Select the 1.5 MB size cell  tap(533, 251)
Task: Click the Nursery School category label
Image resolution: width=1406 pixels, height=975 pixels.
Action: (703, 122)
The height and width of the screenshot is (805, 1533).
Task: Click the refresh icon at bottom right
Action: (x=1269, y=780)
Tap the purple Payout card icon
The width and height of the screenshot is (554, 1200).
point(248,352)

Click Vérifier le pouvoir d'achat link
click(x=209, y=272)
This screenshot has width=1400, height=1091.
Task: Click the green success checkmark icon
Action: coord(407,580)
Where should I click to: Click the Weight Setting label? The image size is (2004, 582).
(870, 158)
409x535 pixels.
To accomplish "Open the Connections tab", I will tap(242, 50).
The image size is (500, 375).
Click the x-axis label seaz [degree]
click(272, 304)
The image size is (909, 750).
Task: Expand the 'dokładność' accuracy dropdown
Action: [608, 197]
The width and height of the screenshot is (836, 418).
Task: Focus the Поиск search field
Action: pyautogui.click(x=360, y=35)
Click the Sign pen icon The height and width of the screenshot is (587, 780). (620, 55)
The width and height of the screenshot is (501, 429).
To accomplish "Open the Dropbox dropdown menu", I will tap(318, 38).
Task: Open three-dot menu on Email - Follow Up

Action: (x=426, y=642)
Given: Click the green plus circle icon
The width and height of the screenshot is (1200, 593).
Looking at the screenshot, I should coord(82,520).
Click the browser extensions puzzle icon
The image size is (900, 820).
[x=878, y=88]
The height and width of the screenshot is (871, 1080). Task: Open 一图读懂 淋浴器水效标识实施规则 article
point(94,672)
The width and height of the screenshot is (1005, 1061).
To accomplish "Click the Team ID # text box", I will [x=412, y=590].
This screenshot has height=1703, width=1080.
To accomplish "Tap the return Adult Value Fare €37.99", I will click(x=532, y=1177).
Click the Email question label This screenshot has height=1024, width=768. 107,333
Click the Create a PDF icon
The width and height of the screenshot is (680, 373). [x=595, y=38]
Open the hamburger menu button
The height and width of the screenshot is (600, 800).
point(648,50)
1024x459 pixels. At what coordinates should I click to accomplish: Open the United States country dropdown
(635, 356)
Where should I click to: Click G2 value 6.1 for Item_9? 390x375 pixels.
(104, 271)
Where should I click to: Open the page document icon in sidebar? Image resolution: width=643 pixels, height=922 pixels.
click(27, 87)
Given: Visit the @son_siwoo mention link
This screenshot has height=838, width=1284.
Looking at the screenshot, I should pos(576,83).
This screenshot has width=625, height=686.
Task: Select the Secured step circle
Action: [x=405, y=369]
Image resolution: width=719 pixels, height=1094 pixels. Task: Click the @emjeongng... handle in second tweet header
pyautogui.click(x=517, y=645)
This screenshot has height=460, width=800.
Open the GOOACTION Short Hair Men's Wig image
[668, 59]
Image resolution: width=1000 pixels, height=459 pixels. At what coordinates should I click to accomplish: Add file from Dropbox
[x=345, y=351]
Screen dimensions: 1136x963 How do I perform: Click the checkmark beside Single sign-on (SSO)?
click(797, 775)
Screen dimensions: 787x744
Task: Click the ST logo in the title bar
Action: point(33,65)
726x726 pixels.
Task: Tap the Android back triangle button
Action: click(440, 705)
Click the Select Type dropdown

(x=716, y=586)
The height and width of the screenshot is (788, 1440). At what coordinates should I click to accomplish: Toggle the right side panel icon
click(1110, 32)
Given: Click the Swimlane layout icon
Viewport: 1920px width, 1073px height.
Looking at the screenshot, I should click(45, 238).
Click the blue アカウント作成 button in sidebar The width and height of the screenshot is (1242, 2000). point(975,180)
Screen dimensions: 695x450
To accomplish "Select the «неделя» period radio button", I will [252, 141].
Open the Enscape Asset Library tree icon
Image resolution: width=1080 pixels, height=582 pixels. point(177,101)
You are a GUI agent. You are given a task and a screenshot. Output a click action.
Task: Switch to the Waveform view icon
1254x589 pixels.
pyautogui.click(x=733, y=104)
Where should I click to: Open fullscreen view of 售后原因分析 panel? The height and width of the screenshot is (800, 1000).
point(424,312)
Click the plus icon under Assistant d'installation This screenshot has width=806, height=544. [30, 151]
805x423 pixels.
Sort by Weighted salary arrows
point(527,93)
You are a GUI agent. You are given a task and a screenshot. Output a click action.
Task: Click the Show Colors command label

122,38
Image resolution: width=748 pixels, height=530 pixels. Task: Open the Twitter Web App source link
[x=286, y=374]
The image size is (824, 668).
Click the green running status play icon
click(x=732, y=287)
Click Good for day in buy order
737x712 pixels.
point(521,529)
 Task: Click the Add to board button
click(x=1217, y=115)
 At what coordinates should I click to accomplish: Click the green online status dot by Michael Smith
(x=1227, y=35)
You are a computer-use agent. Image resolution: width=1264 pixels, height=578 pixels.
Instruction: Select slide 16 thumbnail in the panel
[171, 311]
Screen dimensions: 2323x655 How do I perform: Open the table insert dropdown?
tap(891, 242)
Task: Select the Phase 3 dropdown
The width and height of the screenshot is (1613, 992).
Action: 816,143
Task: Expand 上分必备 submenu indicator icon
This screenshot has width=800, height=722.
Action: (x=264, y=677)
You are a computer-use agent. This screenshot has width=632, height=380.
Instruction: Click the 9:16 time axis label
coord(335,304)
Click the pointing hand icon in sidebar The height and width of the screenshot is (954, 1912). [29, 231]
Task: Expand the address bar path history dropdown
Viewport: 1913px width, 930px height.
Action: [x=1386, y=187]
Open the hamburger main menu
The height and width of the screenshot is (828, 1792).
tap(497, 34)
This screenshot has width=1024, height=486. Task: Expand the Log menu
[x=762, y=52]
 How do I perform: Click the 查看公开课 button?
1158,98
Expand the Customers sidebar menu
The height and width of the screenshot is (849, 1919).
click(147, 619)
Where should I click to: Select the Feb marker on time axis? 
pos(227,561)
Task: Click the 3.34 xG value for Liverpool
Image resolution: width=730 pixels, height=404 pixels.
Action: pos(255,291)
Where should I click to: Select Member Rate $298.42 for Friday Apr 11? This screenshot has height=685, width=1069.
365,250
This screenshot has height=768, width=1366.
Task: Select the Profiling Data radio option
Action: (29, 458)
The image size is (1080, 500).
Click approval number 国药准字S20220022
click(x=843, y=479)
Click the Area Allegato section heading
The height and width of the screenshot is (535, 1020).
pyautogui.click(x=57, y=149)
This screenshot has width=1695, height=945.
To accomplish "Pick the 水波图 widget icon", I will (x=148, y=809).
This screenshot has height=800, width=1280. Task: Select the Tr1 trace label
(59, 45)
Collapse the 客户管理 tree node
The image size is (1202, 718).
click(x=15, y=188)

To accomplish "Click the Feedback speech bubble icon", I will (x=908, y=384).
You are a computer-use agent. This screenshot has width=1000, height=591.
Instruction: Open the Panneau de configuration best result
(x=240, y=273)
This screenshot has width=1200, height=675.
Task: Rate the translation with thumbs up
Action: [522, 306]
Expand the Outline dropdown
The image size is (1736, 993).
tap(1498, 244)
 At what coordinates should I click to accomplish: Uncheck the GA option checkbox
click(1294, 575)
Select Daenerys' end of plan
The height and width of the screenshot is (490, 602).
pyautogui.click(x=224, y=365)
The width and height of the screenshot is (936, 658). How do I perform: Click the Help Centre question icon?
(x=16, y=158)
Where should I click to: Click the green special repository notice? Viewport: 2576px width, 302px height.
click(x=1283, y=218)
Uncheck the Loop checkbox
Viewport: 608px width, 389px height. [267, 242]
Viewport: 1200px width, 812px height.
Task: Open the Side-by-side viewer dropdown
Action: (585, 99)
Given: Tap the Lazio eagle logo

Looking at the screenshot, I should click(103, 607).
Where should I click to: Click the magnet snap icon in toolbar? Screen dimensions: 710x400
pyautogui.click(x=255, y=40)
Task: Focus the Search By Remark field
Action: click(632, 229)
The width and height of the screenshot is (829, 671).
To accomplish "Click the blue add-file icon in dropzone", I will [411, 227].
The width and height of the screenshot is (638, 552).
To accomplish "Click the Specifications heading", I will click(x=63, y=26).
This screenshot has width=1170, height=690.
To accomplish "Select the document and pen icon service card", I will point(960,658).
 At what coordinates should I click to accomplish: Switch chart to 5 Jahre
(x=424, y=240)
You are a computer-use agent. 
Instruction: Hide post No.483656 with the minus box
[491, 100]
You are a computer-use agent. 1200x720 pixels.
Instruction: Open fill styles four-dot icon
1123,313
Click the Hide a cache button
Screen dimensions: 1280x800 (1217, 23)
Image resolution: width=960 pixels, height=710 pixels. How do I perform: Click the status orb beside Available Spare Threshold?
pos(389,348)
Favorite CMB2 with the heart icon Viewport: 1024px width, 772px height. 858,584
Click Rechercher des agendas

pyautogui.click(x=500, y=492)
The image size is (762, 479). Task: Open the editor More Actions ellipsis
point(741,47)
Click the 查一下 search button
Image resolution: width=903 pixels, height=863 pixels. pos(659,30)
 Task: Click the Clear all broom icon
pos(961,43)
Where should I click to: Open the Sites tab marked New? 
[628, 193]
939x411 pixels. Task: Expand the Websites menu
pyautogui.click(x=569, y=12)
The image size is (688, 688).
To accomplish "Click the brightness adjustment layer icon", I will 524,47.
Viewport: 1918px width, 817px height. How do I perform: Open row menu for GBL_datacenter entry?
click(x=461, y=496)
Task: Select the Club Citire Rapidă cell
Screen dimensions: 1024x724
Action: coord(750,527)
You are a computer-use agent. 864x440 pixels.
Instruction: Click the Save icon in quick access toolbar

_ _ _ _

■ Exercise requirements:
Whenever the string "card" turns up in a line above, copy that line out.

■ Answer:
Tap the purple Payout card icon
To accomplish "Select the document and pen icon service card", I will point(960,658).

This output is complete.